WORK TASK: Which lines run from the line containing "Task: Sort processes by Memory column" through the end of the records below? Reproduce them exactly, and nothing else.

[RECORDED INFORMATION]

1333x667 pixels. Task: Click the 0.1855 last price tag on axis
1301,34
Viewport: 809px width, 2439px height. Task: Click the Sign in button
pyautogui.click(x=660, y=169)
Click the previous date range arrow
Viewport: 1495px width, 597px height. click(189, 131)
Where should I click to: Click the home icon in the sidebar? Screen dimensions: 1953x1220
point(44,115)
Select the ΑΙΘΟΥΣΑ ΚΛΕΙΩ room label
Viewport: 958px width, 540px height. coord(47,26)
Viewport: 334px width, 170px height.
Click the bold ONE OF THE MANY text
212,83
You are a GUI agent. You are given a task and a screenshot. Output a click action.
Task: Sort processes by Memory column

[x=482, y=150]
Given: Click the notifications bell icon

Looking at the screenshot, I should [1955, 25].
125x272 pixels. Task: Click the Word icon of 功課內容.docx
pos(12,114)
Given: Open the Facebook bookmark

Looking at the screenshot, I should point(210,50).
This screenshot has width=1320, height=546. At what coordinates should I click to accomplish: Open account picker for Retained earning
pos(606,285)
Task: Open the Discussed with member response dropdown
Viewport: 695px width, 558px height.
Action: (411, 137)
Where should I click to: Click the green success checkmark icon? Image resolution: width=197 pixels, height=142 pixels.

[/RECORDED INFORMATION]

SOLUTION TO THIS TASK:
Task: Sort processes by Memory column

[x=482, y=150]
Given: Click the notifications bell icon

Looking at the screenshot, I should [1955, 25].
125x272 pixels. Task: Click the Word icon of 功課內容.docx
pos(12,114)
Given: Open the Facebook bookmark

Looking at the screenshot, I should point(210,50).
This screenshot has width=1320, height=546. At what coordinates should I click to accomplish: Open account picker for Retained earning
pos(606,285)
Task: Open the Discussed with member response dropdown
Viewport: 695px width, 558px height.
Action: (411, 137)
Where should I click to: Click the green success checkmark icon? Image resolution: width=197 pixels, height=142 pixels.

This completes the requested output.